From the get-go, Diablo IV was marketed as a much darker installment than III, which overall felt more like a regular fantasy setting besieged by demons and other monsters. I’ve expressed in the past I was perfectly okay with the series going off and trying out something else, both visually and gameplay-wise. It still largely felt like Diablo where it mattered, and I dug the more flexible progression system and almost everything that came with the Reaper of Souls expansion. Another side effect of such changes was a bigger main story that felt like a major event in the war between Hell and Heaven. Even beyond the sick CG cutscenes, later environments evoked a level of epicness that had only been teased in the lore before.
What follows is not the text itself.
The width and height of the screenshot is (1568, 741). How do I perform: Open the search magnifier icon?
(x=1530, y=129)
Fast-forward to Diablo IV and we find Sanctuary on the brink of collapse, still reeling from Malthael’s savage attack on humanity and the damage done over the years by the Eternal Conflict and the continuous clashes of heroes and villains. Diablo IV isn’t just grim and gothic. It’s also a post-apocalyptic tale about a world that might be facing a new apocalypse. Sanctuary’s younger generations have known nothing but misery and war, and Lilith’s twisted plan won’t make things better. Still, her nefarious actions don’t have too large (relatively speaking) of a discernible impact on the world, as Diablo IV goes surprisingly restrained with her world-ending threat.
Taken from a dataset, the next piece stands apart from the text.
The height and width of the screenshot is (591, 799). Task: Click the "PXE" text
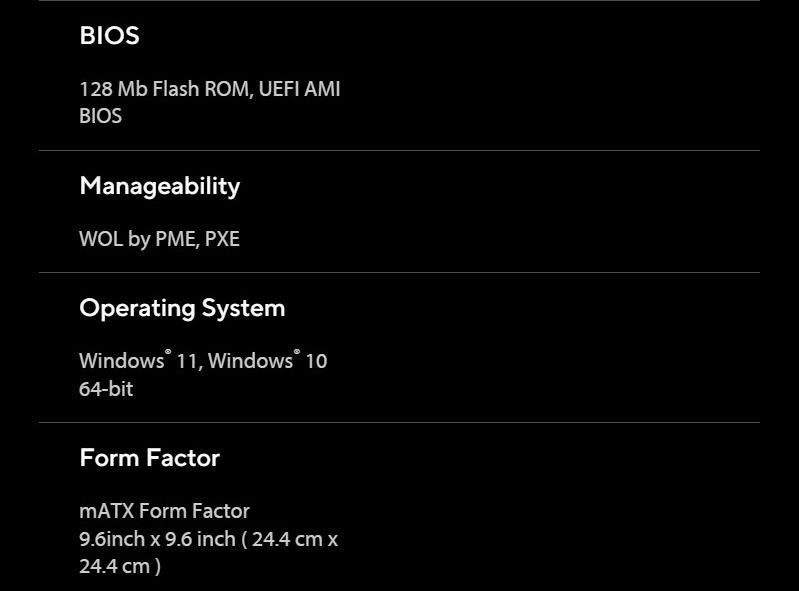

I’ve always liked the idea of wars fought in the shadows. Of course, Diablo’s largely traditional action RPG gameplay – plus this installment’s MMO-like structure – doesn’t allow for such a story, yet most of our odyssey feels like glorified detective work. The key characters are always lagging behind Mephisto’s daughter, uncovering unspeakable crimes and plans that must be thwarted. The entire presentation of most major narrative events is spectacular and sets a new standard for the genre, yet it constantly feels we’re missing out on all the cool action. Again, I’m strictly speaking about the main campaign and not about the actual insanity happening as we cut down hordes of enemies and level up.
The game’s horror aspirations mostly worked for me. The artists and developers behind Diablo IV make a compelling case about the franchise belonging to the horror genre in its own way. But of course, enemies are as afraid of us as we are of them. Reach the endgame and you essentially become the Doom Slayer and turn the entire thing into reverse horror. It rocks. In fact, this game’s accentuated horror elements, especially early on, make the journey from just some vagrant fighter to Sanctuary’s new hero much more spiritually rewarding.
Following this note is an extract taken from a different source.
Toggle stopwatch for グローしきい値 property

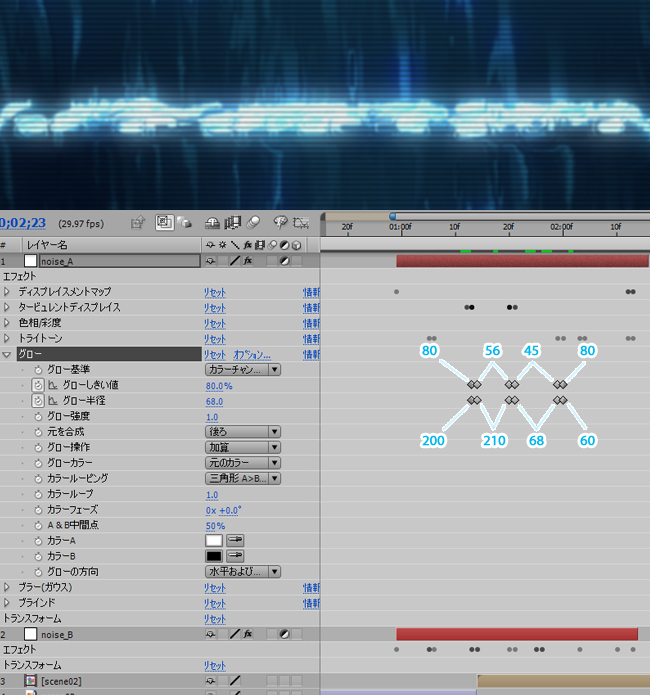[38, 385]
Diablo III immediately puts players inside a “chosen one” narrative and makes the mighty Nephalem its main focus. On the other hand, Diablo IV implies a bunch of stuff, and our characters are indeed special — but not in the way you’d expect. The connection to Lilith is presented as a curse that becomes the perfect tool for our ongoing detective work, and the main character is more of a reluctant hero with their heart in the right place. Amidst angels and demons, a soul that willfully chooses to resist temptation might be the savior that Sanctuary needs.
As we’re always finding out late about Lilith’s crimes, the “post-disaster” atmosphere is kept around all the way through. Diablo IV reveals itself to be vast long before we hit the endgame, and your definition of “epic” might vary. However, even when Hell is opened (shocking, I know) and we must venture into the maws of the darkness, all the action worthy of ancient murals is over before the gang arrives.
I wouldn’t say the decision to make Diablo IV a constant uphill race is wrong. As I said before, this approach works well in tandem with the horror aesthetics and pessimistic vibes that cover the entire map. It does, however, make me wonder if there was a conscious rejection of almost everything Diablo III did just to appease the old guard. I’d argue there’s more than enough room to accommodate both a gloomier, more intimate story and the grandeur you’d expect from the return of the freakin’ Creator of Sanctuary.
I loved learning everything about Lorath (all praise Ralph Ineson) and Elias’ shared past; Donan’s entire arc is heartbreaking but inspiring; Neyrelle is a new type of hero the series desperately needed… And yet, as the credits rolled, I was left feeling like we had just banded together to chase a demonic wild goose without actually pushing back against the overwhelming armies of evil (something that is teased time and again). Not even the online randos roaming around made the main course feel like a massive crusade. I love what’s in there, but it kinda sucks knowing we could have had it all.